Learning Natural Coding Conventions
Miltiadis Allamanis, University of Edinburgh
Software systems are made out of source code that defines in a formal and unambiguous way the instructions that a computer needs to execute. Source code is a core artifact of the software engineering process. Since software systems need to be maintained and extended, source code needs to be frequently revisited by software engineers who need to read, understand and maintain it. Source code acts as a means of communication between software developers and therefore it needs to be easily understandable and modifiable.
To achieve this, software teams enforce a set of coding conventions, i.e. a set of self-imposed restrictions on how source code is written, imposed for efficient developer communication through source code. One important coding convention is related to naming software artifacts. The names need to clearly reveal the role and the function of each code artifact. Other conventions include the idiomatic use of source code constructs. These idioms convey easily understandable semantics and therefore aid humans when reasoning about code functionality.
This thesis presents an automated way for inferring and enforcing coding conventions to help software engineers write conventional, maintainable code. We use machine learning - a set of statistical and mathematical modelling methods whose parameters are learned from data and can be used to make “smart” predictions about previously unseen observations. This thesis presents machine learning models that learn to suggest conventional names for software engineering artifacts. This task requires novel machine learning models that “understand” the role and the function of the source code artifacts and how they compose to provide a distinct functionality.
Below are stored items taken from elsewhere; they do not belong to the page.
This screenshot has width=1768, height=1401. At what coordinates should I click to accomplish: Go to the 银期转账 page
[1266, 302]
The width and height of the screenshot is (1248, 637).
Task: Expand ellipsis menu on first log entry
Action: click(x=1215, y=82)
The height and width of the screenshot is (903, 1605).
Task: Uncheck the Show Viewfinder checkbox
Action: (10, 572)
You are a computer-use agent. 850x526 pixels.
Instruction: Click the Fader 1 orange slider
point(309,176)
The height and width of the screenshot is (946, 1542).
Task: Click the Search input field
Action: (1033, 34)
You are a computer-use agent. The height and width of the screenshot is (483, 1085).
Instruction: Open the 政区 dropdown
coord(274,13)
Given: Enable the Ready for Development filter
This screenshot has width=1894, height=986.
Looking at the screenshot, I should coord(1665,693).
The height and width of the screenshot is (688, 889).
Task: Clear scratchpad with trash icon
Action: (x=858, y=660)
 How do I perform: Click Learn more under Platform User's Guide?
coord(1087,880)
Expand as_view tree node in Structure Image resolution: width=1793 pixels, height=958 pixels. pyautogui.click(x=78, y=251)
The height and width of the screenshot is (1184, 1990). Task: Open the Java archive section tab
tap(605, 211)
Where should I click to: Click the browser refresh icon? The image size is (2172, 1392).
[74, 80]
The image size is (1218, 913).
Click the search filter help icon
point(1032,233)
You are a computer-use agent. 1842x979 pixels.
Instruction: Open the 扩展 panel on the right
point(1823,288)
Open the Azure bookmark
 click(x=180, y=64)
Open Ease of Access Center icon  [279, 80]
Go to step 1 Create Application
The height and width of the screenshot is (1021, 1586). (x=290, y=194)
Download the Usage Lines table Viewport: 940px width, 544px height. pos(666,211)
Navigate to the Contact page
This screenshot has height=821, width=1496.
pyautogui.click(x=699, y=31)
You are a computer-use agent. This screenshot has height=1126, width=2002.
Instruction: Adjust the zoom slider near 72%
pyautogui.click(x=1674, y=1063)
This dissertation also presents a machine learning-based method that automatically finds widely used source code idioms from a large set of source code. Code idioms are “mental chunks” of code that serve a single, easily identifiable semantic purpose. The mined idioms serve as a form of documentation of how code libraries and programming language constructs are used. Finally, we mine semantic idioms, mental chunks of code that are not syntactic but represent common types of operations. We show how these idioms can be used within software engineering tools and to support the evolution of programming languages.
Algorithms for Game-Theoretic Environments
Alkmini Sgouritsa, University of Liverpool
Game Theory constitutes an appropriate way for approaching the Internet and modelling situations where participants interact with each other, such as networking and online auctions. Mechanism Design attempts implementing desired social choices in a strategic setting.
This thesis studies how the efficiency of a system degrades due to the selfish behaviour of its agents, in two well-studied settings, auctions and cost-sharing games. The goal is to design mechanisms where the strategic behaviour of the agents results in outcomes as close as possible to the maximum social welfare.
For auctions that are close to the spirit of eBay, this thesis studies a wide class of mechanisms, answering several state of the art open questions. It shows that the mechanism where the winner is the highest bidder and pays their own bid is the best among this class.
In cost-sharing games, where the agents share the cost of the resources they use, this thesis proposes new research directions where the mechanism designer has more information at hand, such as some structural knowledge of the instance. It studies thoroughly this area by either designing better-performed mechanisms or by showing impossibility results.